The very suburbs of Falcon Heights and St. Anthony have been notorious for years as a place where cops stop as many Black and Brown drivers as they can. These traffic stops didn’t become controversial only after Jeronimo murdered Philando. A white law professor and gun rights advocate who helped draft Minnesota’s concealed carry law was so unnerved by his 2013 encounter in the same area that he requested a meeting with the St. Anthony Police Chief. The chief blew him off to his face. That same police chief, John Ohl, threw a public temper tantrum shortly before he retired in June of 2016. Instead of handling criticism of his public officers like a professional, he insisted nothing was wrong in his department.
Jeronimo attended the “Bulletproof Warrior” trainings, which experts say “fosters a paranoid mindset” among officers. It’s not the officers who need to be bulletproofed.
Jeronimo’s lawyers immediately began to walk it back. It wasn’t his nose, they claimed, but the presence of a firearm, that resulted in Philando’s death. Of course, putting the blame on a firearm is a tricky thing in the United States. Even some right wing blogs took offense to this tack, noting that Philando had done everything correctly, from receiving proper training and credentials for a legal concealed carry, according to his rights under the United States’ Second Amendment, as well as during the encounter itself.
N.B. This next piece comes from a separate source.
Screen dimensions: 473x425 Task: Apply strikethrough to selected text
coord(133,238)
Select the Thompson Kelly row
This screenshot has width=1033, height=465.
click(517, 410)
It was gratifying that some of the right wing defended Philando’s constitutional right to bear arms. Historically, the right wing has embraced guns for white men, and pretty much only them. When Black people have armed themselves for self defense, the heroes of the gun lobby introduced gun control. Black people have always had second class rights when it comes to the second amendment. Philando is still dead.
What We Demand. What We Will Do.
The fugue state of racist policing in which we live is a disease. It results in unmanageable fear and stress on the part of people subject to Blue Terror every day. It results in the murder of these same people. We do not tolerate this. We will not tolerate this.
The working people of the Twin Cities and Minnesota will not stand for police murder and impunity. We demand accountability and responsibility. Those who make peaceful change impossible will experience predictable consequences. We have made our demands and our outrage known already, at the Governor’s Mansion, on I-35W, on I-94, and in St Anthony Park itself, shutting down the municipal liquor stores that fund Yanez’ department. We made our demands known even on the evening that Attorney John Choi announced he would charge Jeronimo Yanez with manslaughter, saying that
I would submit that no reasonable officer knowing, seeing, and hearing what Officer Yanez did at the time would have used deadly force under these circumstances.
We demand #Justice4Philando. Part of that justice demands that we defend his honor, and rebut the predictable, if nonsensical, character assassination that they are trying to lay on Philando.
Rest In Power, Philando Castile. We will get justice for you and your family.
We Don’t Forget. We Don’t Sleep. We Never Forgive.